A just released UNSW and ACOSS report found four state governments – NSW, Queensland, Victoria and SA – were able to rapidly activate programs providing safe temporary accommodation to 40,000 rough sleepers and other homeless people from late March 2020.
Most of the emergency accommodation (EA) consisted of hotel rooms, although the Queensland government secured a nine month lease on a student accommodation block.
In these circumstances, government funding covered rooms, meals and support provided to the “hotel homeless” by nongovernment organisations.
However, despite being able to mobilise this sort of response during the crisis – as well as policy action taken at the time by state governments that aimed at transiting these people into longer-term secure housing – the majority of them ended up back out on the streets.
On the street again
The COVID-19: Rental Housing and Homelessness Impacts report covers the six month period ending on 30 September 2020. It outlines that on any given night in Australia there are around 8,000 people sleeping rough nationwide and thousands more in “overcrowded or insanitary buildings”.
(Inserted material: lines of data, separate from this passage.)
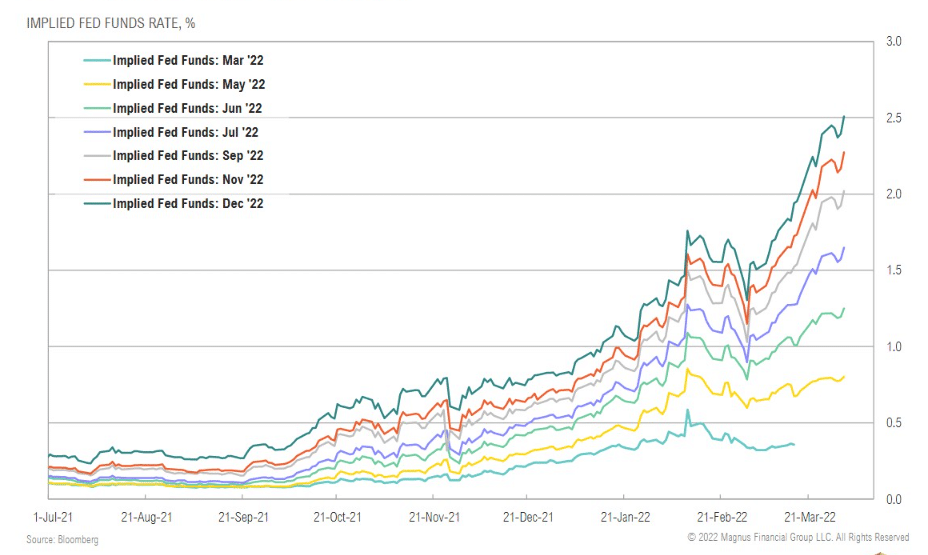This screenshot has height=555, width=928.
Task: Click the Mar '22 legend line swatch
Action: 97,60
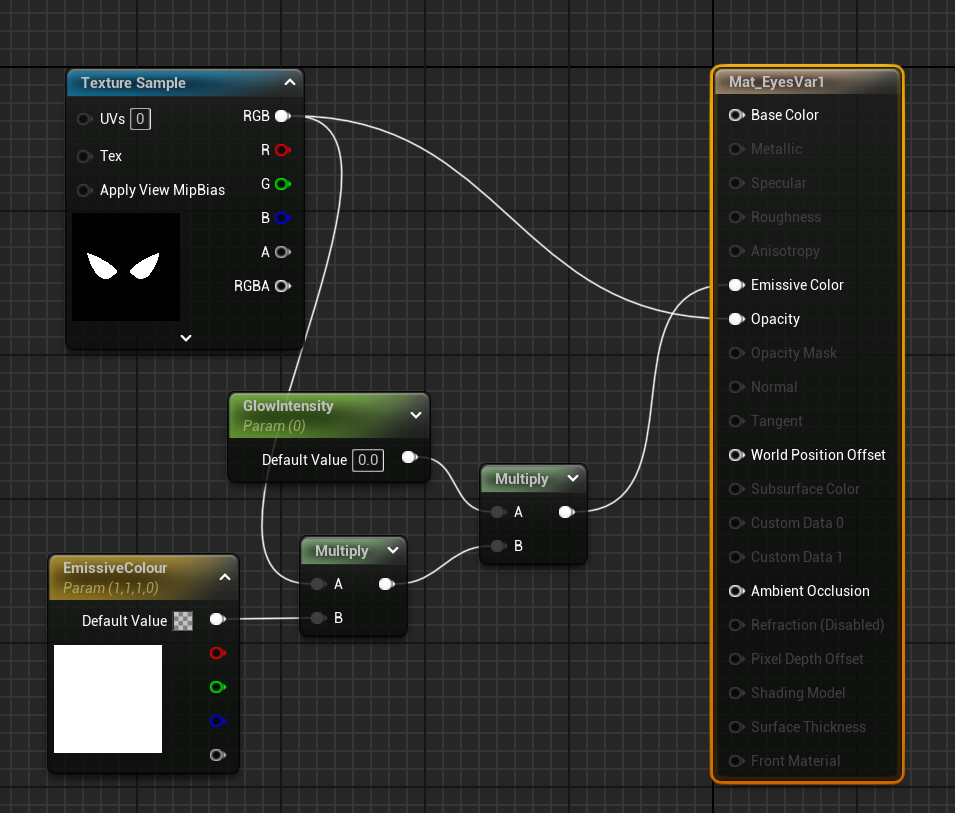Click the World Position Offset input pin
Viewport: 955px width, 813px height.
tap(736, 455)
The report authors note that the pandemic emergency accommodation operations “were unprecedented in scale, but not in principle”, as “assertive outreach and temporary housing placements en route to longer-term tenancies” had been more common prior to 2020.
Based on unpublished data supplied by the four state governments, the researchers ascertained that in three of these states, 48 percent of those staying in accommodation were former rough sleepers, and the rest were from unsafe temporary housing.
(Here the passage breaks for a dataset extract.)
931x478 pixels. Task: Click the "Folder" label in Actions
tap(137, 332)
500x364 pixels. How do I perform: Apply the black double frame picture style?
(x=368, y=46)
All four states made “substantial efforts and commitments” to place these people into longer-term tenancies. However, just under a third of rough sleepers and only a fifth of the overall hotel homeless population ended up being placed in longer-term accommodation.
“At the same time, for a significant proportion of other EA departees, this will likely have involved a return to homelessness,” the report notes, and “in some instances a resumption of rough sleeping”.
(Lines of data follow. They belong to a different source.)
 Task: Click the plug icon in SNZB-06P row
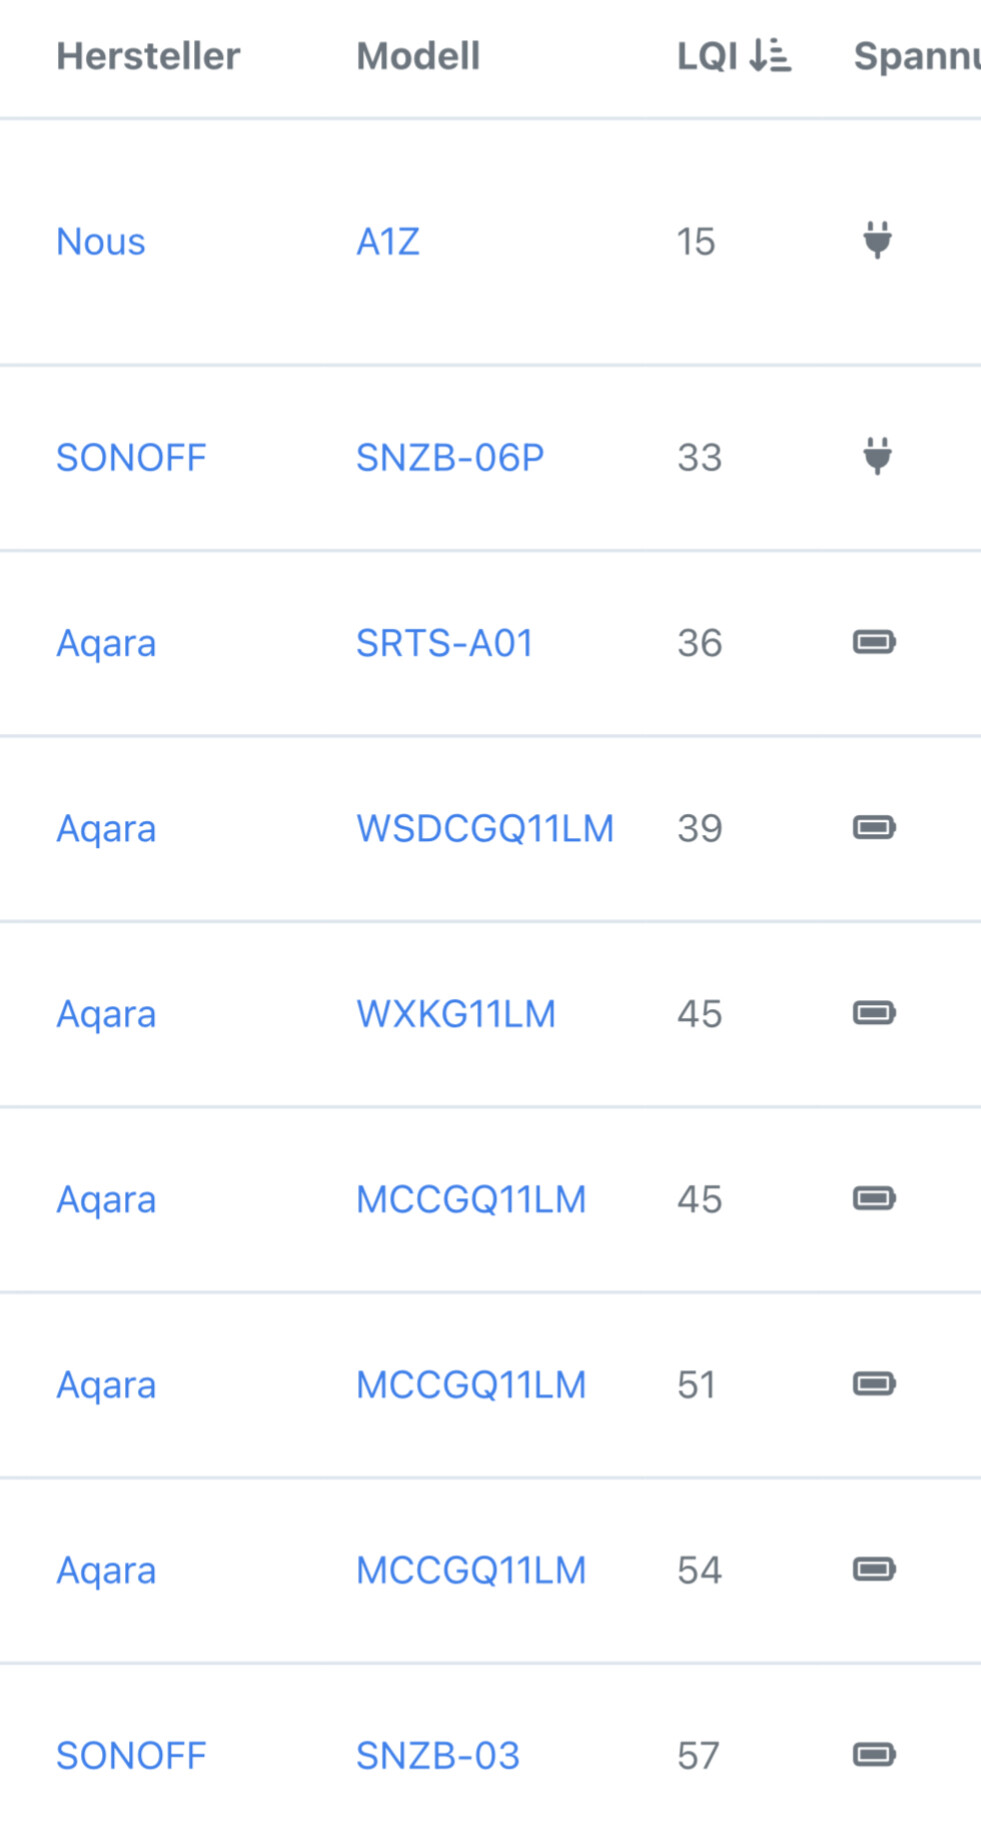(x=877, y=457)
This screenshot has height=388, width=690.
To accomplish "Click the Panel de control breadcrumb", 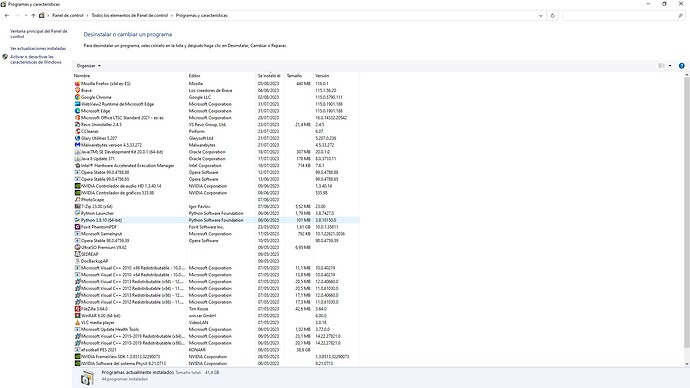I will [67, 15].
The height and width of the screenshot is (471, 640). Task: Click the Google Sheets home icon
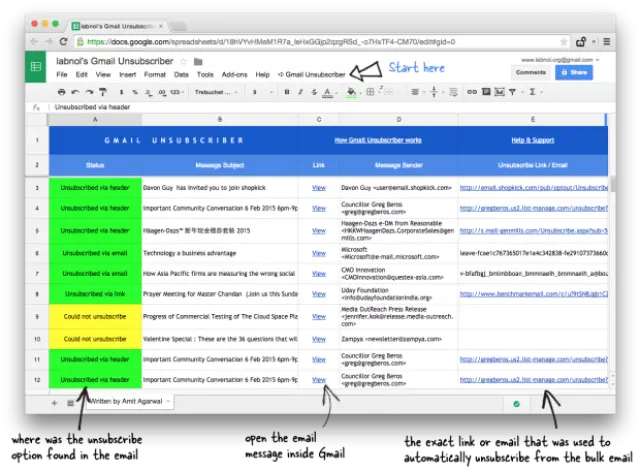[x=36, y=67]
Privatising the solution away
The report concludes that a major reason the four state governments could not place more of the homeless into long-term accommodation was “the limitations posed” by the “grossly inadequate availability of social housing”.
The issue around a lack of social housing in NSW is being exacerbated as rather than building more, the state government is currently demolishing existing social housing estates and allowing private entities to build apartment blocks consisting of 70 percent private dwellings and 30 percent social.
As one of the COVID report authors, Dr Alistair Sisson, recently told Sydney Criminal Lawyers the “chronic need” for social housing can’t simply be solved by knocking down existing stock and replacing it with a handful more units than there previously were.
The academic explained that the “conservative estimate” for the social housing waitlist in this state is 50,000 applications, so that many new units are needed to see the housing crisis abated.